Thanks for your submission. Indeed we have not been touching update accelerator
much in the last years. Some people have been working on forks but never
submitted their changes and just uploaded them somewhere. Therefore I am happy
that you had a look.

On Fri, 2017-12-29 at 17:12 +0300, Justin Luth wrote:
> Updatexlrator stores its files in a hash of the URL.
> 
> The download utility mangles the URL for [+/~], but
> the updxlrator only does it for [/]. Thus, download
> stores the result as one hash, and updxlrator looks for it
> with a different hash. The result is that the file is
> re-downloaded every time by both the client, and updxlrator.

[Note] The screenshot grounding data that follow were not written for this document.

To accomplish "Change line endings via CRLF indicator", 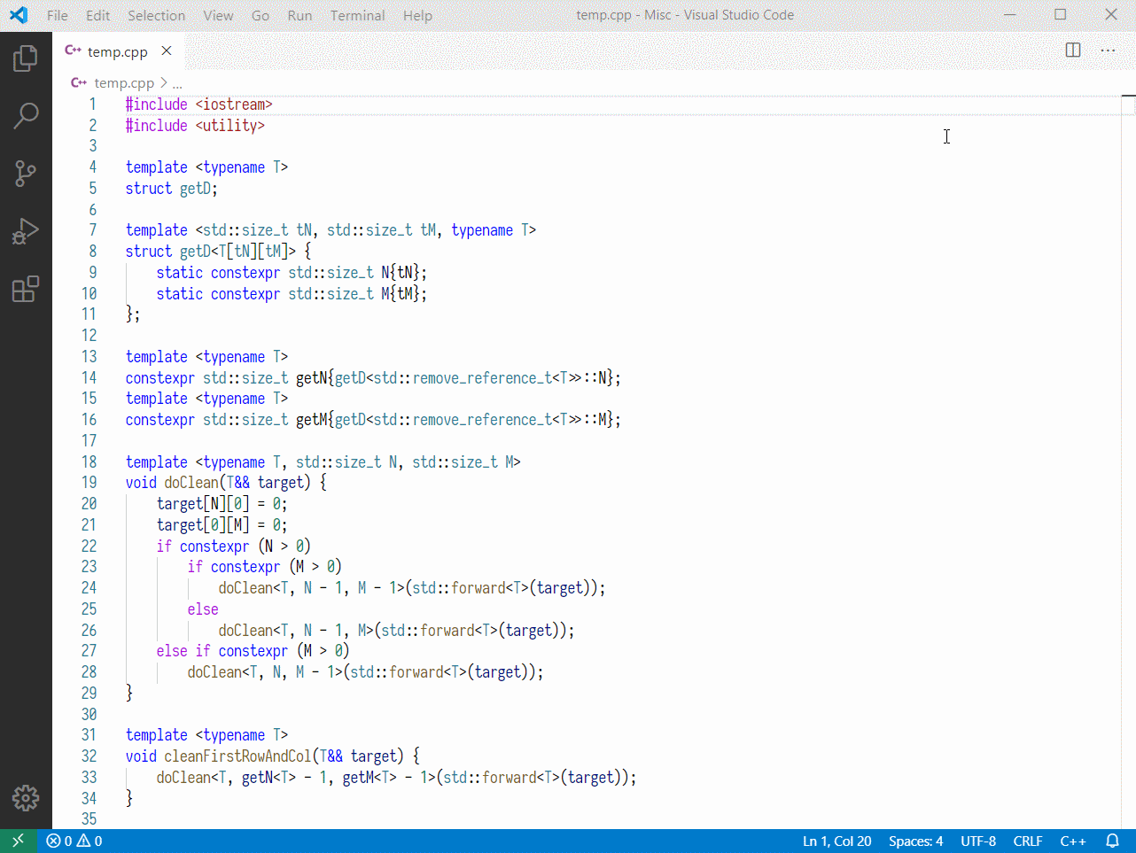I will tap(1028, 841).
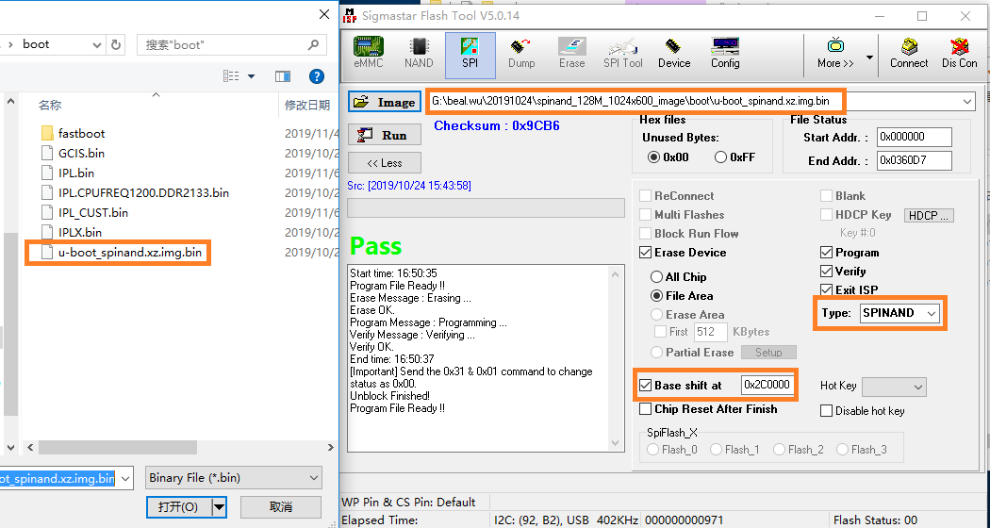990x528 pixels.
Task: Collapse options with the << Less button
Action: pos(385,163)
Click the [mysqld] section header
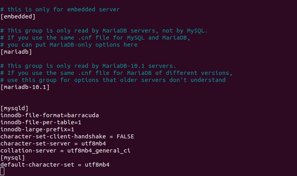 pos(14,108)
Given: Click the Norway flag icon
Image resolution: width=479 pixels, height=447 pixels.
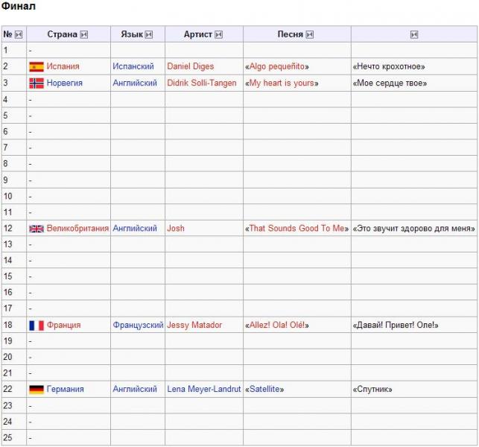Looking at the screenshot, I should [x=37, y=83].
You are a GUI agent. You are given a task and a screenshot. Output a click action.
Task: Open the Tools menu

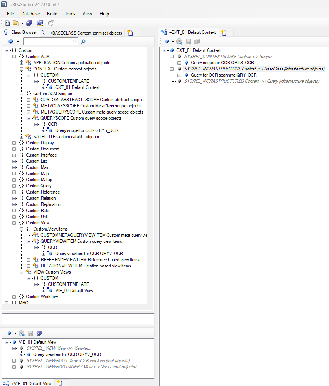point(70,14)
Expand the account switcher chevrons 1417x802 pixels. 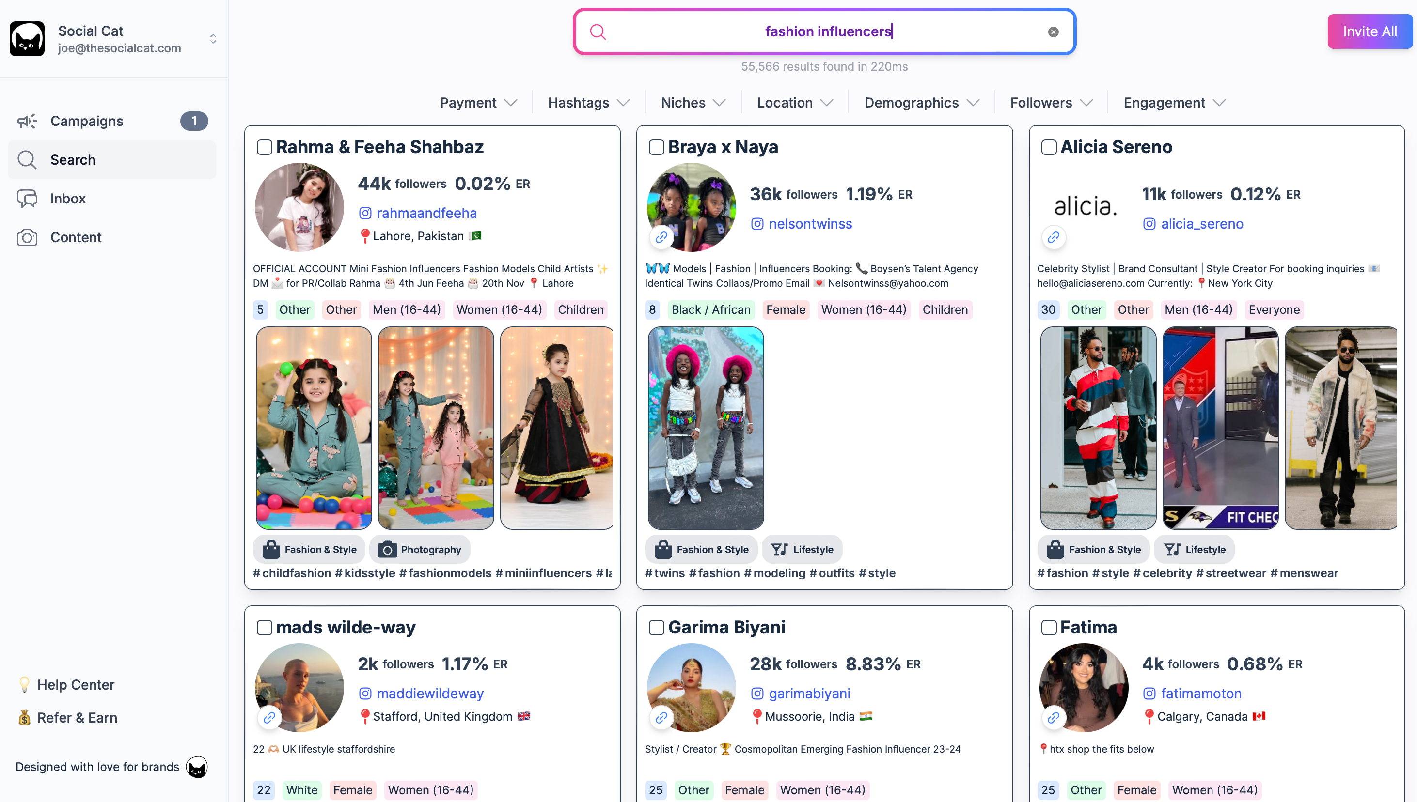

Wouldn't it be a better idea to generally escape/unescape the URLs? There is a
perl module that does that:

  http://search.cpan.org/dist/URI/lib/URI/Escape.pm

Your changes certainly make sense, but there are more characters that could
cause the same problem here.

Let me know if that would make sense, too.

Best,
-Michael

> This is fixed by making updxlrator mangle the url in the
> same way as the downloader. apt-get install g++ would
> be a good test for this.
> 
> Signed-off-by: Justin Luth  <jluth@mail.com>
> 
> ---
> I submitted the bug report and attached this patch three years
> ago, but the maintainer of updxlrator - although he
> incorporated it into his own ipcop packagea - has never
> released it (for ipcop) or any of the other promised updates that
> he has been working on (in ipfire).
> 
> I have a few more fixes for updxlrator that I want to submit,
> if this process goes well.
> ---
>   config/updxlrator/updxlrator | 2 ++
>   1 file changed, 2 insertions(+)
> 
> diff --git a/config/updxlrator/updxlrator b/config/updxlrator/updxlrator
> index 2ddc6d8e4..b728902f6 100644
> --- a/config/updxlrator/updxlrator
> +++ b/config/updxlrator/updxlrator
> @@ -345,7 +345,9 @@ sub check_cache
>       my $sourceurl=$_[0];
>       my $cfmirror=$_[4];
> 
> +    $sourceurl =~ s@\%2b@+@ig;
>       $sourceurl =~ s@\%2f@/@ig;
> +    $sourceurl =~ s@\%7e@~@ig;
>       $updfile = substr($sourceurl,rindex($sourceurl,"/")+1);
>       $updfile =~ s@\%20@ @ig;
>
  
Justin Luth Dec. 31, 2017, 2:57 a.m. UTC | #2
On 12/30/2017 05:27 PM, Michael Tremer wrote:
> On Fri, 2017-12-29 at 17:12 +0300, Justin Luth wrote:
>> Updatexlrator stores its files in a hash of the URL.
>>
>> The download utility mangles the URL for [+/~], but
>> the updxlrator only does it for [/]. Thus, download
>> stores the result as one hash, and updxlrator looks for it
>> with a different hash. The result is that the file is
>> re-downloaded every time by both the client, and updxlrator.
> Wouldn't it be a better idea to generally escape/unescape the URLs? There is a
> perl module that does that:
>
>    http://search.cpan.org/dist/URI/lib/URI/Escape.pm
>
> Your changes certainly make sense, but there are more characters that could
> cause the same problem here.
>
> Let me know if that would make sense, too.
>
> Best,
> -Michael

I don't know what the impact would be of unescaping more characters. It 
might affect negatively
affect cached downloads - causing them to be redownloaded. So I am 
reluctant to do anything
other than to fix the obvious bug, especially since I'm not at all a 
perl programmer.

Your portrayal of "my patch fixes some things, but others could cause 
the same problem" isn't
exactly accurate. I'm only fixing the "one module does it one way, but 
the other module
does it another way" problem. In that sense, the two modules are now 
identical, and so
there are no more similar changes that can be made.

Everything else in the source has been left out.